TASK ITEM => Exclude every picture. Output verbatim the lines from the one containing "Viewport: 600px width, 437px height." to the end of the data.

MATERIAL SHOWN =>
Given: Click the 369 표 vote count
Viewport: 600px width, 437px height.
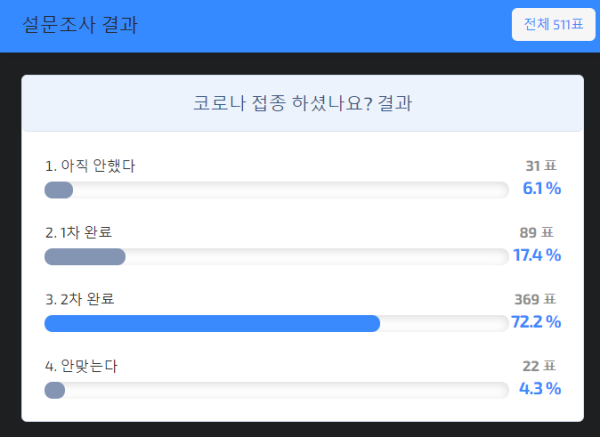Looking at the screenshot, I should pyautogui.click(x=535, y=299).
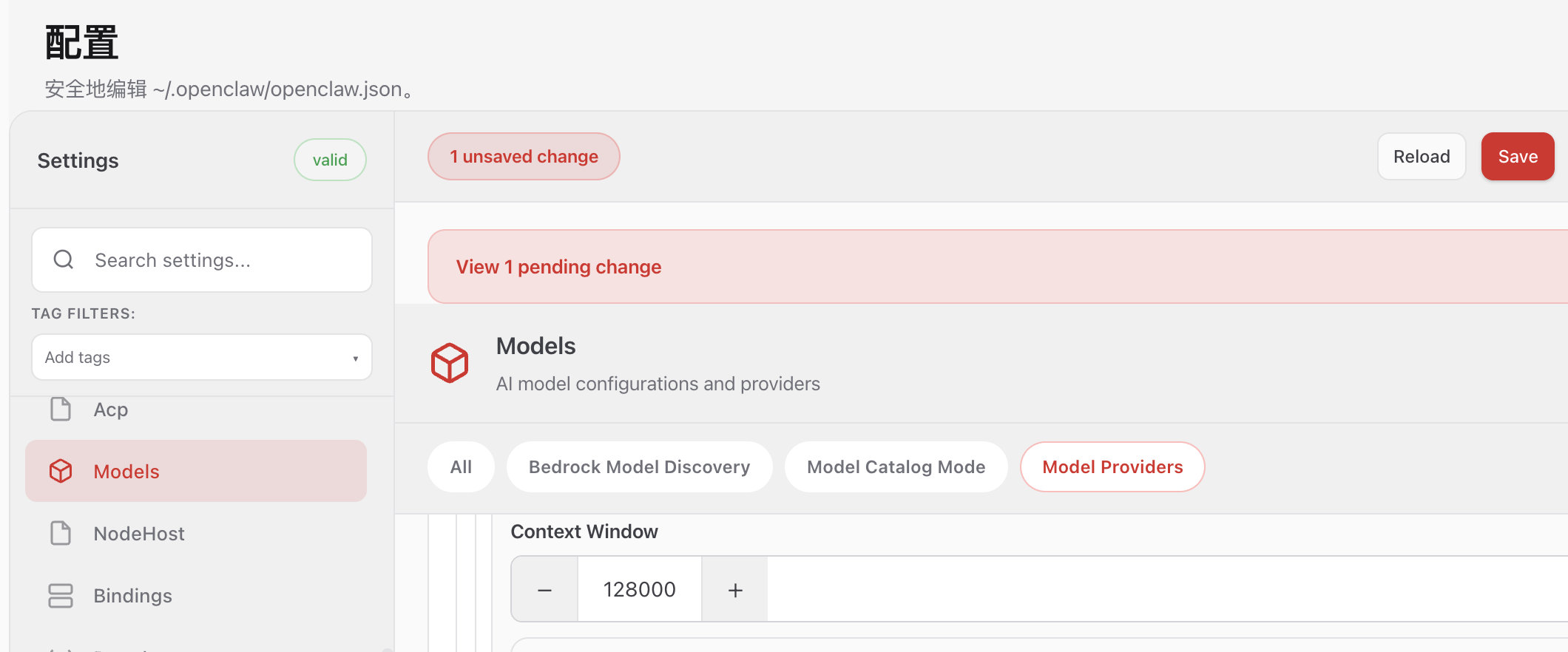The image size is (1568, 652).
Task: Select the Model Catalog Mode tab
Action: tap(896, 466)
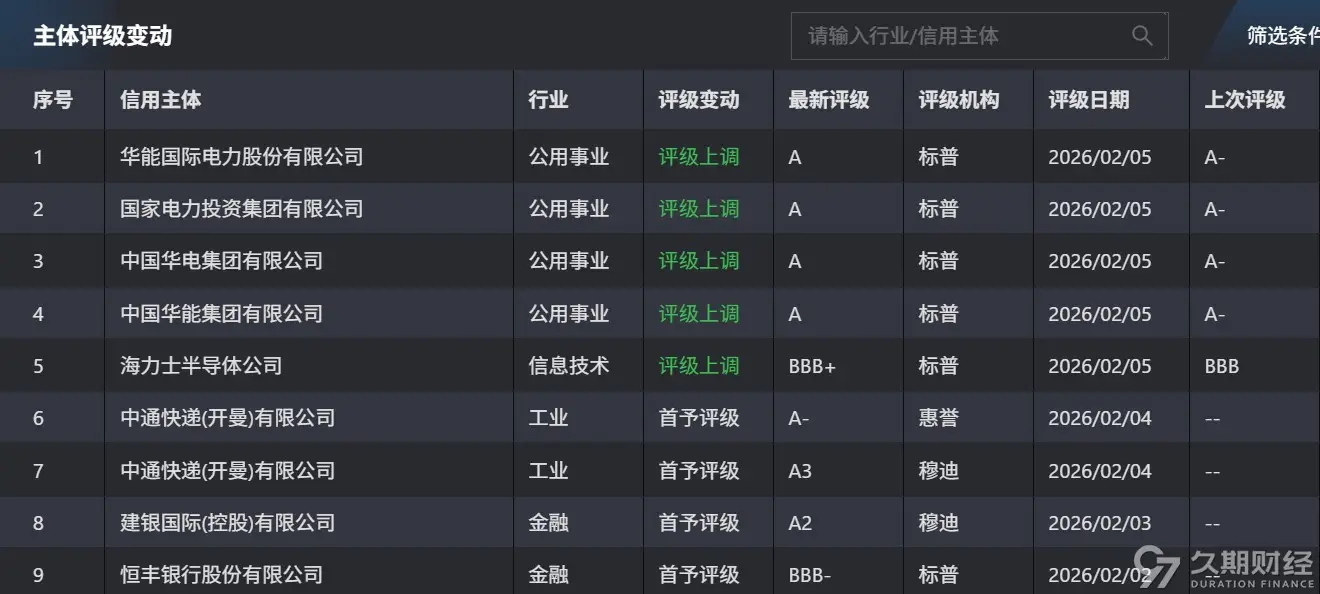Click 穆迪 rating agency on row 7

click(x=939, y=470)
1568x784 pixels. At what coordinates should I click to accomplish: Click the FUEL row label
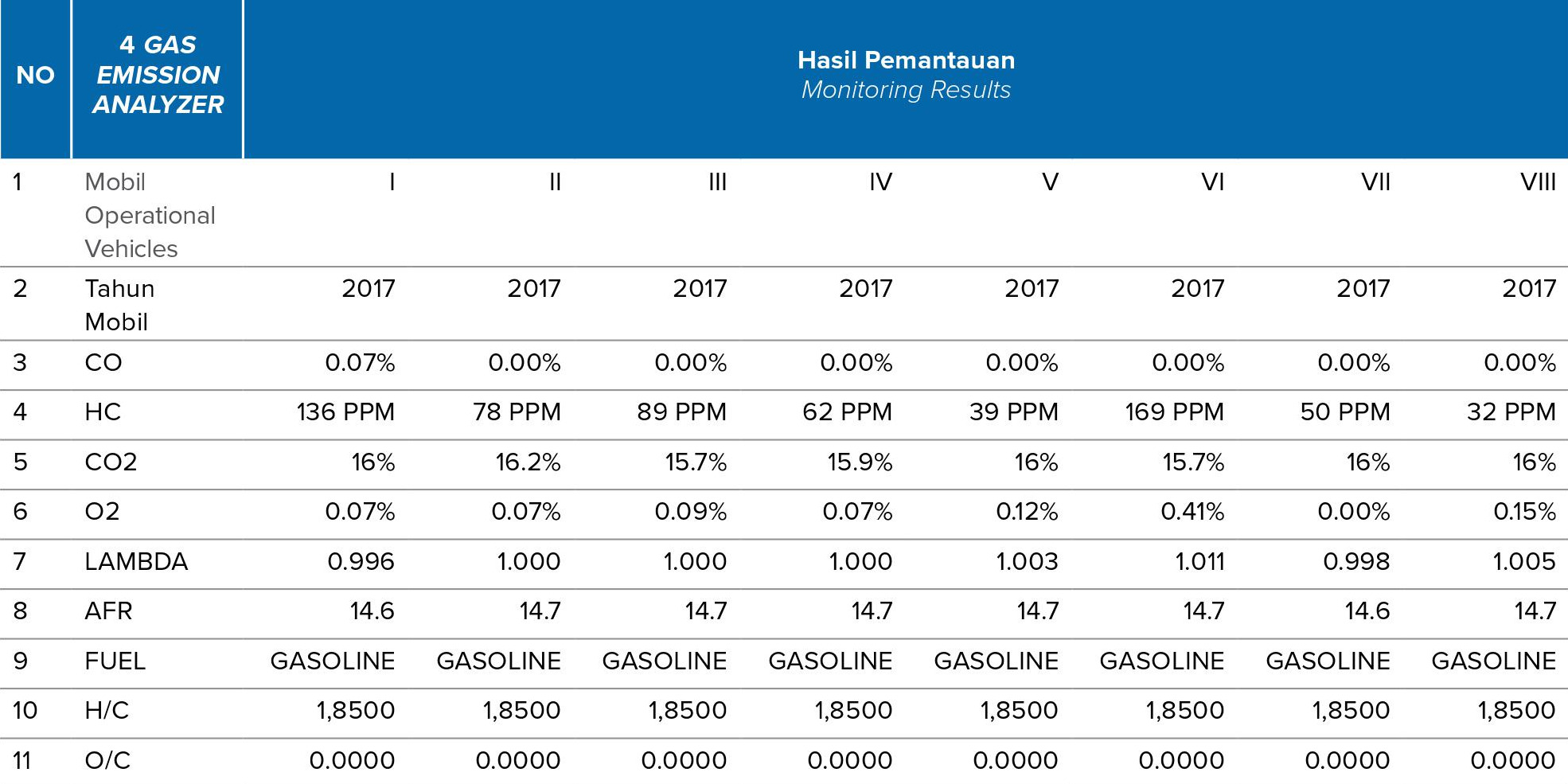tap(115, 661)
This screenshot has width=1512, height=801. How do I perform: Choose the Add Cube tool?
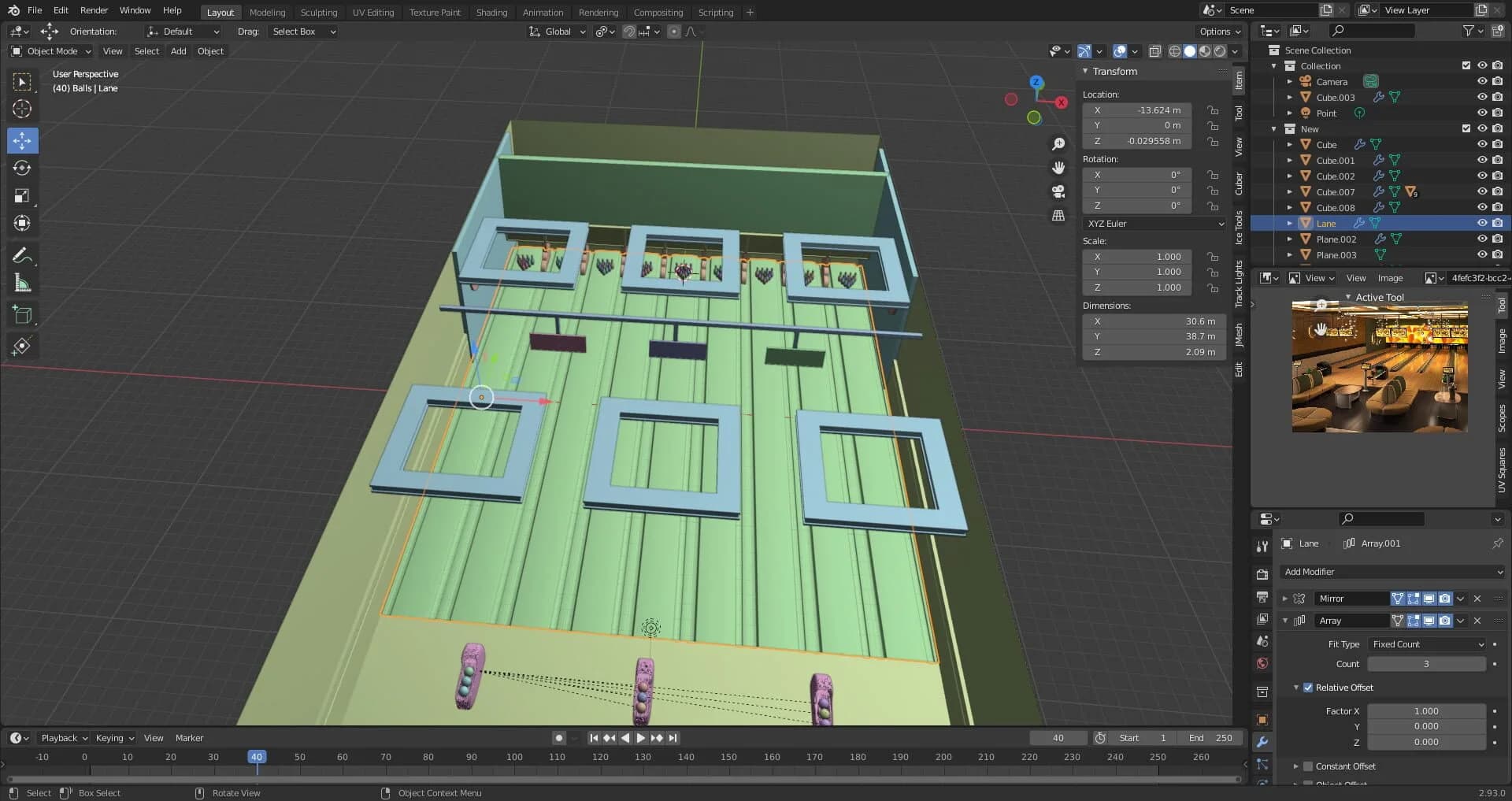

YOUR SOLUTION =>
Viewport: 600px width, 437px height.
Looking at the screenshot, I should pyautogui.click(x=535, y=299).
The image size is (1568, 652).
Task: Select the Model Catalog Mode tab
Action: tap(896, 466)
Click 穆迪 rating agency on row 7

click(x=939, y=470)
1568x784 pixels. At what coordinates should I click to accomplish: Click the FUEL row label
tap(115, 661)
This screenshot has width=1512, height=801. How do I perform: Choose the Add Cube tool?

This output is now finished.